Tylostega tylostegalis

Scientific classification
- Kingdom: Animalia
- Phylum: Arthropoda
- Clade: Pancrustacea
- Class: Insecta
- Order: Lepidoptera
- Family: Crambidae
- Genus: Tylostega
- Species: T. tylostegalis
- Binomial name: Tylostega tylostegalis (Hampson, 1900)
- Synonyms: Entephria tylostegalis Hampson, 1900;

= Tylostega tylostegalis =

- Authority: (Hampson, 1900)
- Synonyms: Entephria tylostegalis Hampson, 1900

Species of moth

Tylostega tylostegalis is a moth in the family Crambidae. It was described by George Hampson in 1900. It is found in the Russian Far East (Amur, Ussuri) and western China.
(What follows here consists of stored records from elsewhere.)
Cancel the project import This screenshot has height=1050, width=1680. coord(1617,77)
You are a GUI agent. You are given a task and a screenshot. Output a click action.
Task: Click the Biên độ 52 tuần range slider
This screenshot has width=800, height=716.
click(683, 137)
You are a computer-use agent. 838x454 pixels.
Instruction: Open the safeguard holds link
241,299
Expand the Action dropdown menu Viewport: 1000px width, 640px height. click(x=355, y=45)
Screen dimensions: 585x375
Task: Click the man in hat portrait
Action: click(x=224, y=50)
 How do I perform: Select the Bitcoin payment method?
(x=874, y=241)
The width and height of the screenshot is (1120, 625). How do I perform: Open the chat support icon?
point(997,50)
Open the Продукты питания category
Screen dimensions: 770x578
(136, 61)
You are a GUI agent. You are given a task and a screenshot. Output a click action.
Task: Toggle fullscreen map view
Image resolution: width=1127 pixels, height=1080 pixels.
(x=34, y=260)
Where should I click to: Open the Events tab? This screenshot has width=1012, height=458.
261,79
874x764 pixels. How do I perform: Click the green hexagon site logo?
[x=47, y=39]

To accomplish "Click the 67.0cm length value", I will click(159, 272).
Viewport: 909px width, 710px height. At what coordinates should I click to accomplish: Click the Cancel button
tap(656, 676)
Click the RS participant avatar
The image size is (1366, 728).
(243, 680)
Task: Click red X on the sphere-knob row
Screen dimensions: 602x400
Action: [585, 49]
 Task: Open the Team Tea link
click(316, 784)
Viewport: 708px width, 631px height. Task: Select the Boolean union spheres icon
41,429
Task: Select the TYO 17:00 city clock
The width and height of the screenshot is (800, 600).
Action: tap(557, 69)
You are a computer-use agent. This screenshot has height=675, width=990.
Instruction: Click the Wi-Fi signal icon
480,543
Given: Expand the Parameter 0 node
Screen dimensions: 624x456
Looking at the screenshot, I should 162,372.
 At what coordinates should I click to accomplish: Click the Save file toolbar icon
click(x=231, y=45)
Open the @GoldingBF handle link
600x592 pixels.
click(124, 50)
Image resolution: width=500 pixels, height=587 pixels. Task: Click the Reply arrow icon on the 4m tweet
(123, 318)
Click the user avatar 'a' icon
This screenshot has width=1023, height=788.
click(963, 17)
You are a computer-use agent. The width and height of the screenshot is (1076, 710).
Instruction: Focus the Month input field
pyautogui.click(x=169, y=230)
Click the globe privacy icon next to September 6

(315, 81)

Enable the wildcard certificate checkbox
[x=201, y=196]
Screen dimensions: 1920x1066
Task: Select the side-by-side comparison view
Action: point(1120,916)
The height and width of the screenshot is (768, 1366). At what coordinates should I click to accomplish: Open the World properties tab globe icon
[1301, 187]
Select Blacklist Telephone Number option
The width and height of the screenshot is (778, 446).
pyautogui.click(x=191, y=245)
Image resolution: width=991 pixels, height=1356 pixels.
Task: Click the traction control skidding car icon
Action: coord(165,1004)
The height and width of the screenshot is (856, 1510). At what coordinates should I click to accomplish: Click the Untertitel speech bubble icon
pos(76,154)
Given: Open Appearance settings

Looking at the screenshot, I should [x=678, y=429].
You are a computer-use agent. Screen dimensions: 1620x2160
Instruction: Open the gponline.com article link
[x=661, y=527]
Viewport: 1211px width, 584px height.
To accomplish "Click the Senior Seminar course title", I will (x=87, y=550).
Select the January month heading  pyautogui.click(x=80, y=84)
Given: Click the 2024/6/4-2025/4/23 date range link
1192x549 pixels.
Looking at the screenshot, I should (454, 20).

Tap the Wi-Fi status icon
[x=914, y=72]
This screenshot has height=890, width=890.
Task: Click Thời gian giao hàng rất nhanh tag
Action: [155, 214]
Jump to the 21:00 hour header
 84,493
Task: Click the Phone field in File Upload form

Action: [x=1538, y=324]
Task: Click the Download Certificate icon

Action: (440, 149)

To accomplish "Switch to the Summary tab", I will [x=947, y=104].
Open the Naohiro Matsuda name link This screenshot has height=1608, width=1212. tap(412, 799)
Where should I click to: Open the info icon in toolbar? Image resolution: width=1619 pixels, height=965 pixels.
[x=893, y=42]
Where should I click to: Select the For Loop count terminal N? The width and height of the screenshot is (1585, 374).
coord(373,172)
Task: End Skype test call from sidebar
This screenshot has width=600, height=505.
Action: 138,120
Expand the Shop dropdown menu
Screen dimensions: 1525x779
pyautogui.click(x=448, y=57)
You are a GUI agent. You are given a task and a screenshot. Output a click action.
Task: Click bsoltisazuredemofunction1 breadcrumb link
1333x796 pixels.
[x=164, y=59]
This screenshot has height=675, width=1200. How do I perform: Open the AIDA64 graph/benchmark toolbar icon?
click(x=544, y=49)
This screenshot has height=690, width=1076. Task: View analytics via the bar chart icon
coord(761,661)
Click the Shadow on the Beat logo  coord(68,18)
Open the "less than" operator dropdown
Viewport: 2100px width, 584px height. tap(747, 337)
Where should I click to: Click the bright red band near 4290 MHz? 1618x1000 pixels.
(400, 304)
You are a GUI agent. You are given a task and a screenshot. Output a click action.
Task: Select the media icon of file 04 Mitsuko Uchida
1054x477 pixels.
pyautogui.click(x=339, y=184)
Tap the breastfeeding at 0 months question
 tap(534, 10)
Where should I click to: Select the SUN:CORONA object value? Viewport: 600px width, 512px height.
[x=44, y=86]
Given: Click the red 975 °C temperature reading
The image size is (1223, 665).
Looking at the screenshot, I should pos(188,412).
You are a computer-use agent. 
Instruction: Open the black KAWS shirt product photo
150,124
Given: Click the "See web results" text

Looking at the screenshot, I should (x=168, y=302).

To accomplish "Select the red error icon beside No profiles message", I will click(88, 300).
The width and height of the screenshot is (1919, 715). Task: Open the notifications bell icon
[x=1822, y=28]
The wingspan is about 24 mm. The forewings have black marks at the base and a sub-basal fuscous band from below the costa to the inner margin. There is a curved antemedial band, as well as some dark marks round the fovea. The postmedial line is curved from the costa to vein 5, then outwardly oblique to vein 2 on which it is retracted to the lower angle of cell, with a broad area of fuscous suffusion on its inner side, below the cell conjoined to suffusion beyond the antemedial band. The terminal area has patches of fuscous from below the costa to vein 3 and from the angle of the postmedial line to the tornus. There is a terminal series of black points. The hindwings have a paler basal area and a sub-basal fuscous mark on the inner area. There is a discoidal point and conjoined postmedial and subterminal fuscous maculate patches from vein 6 to the inner margin at the middle and tornus. There is a subterminal patch from costa to vein 3 and a terminal series of black points.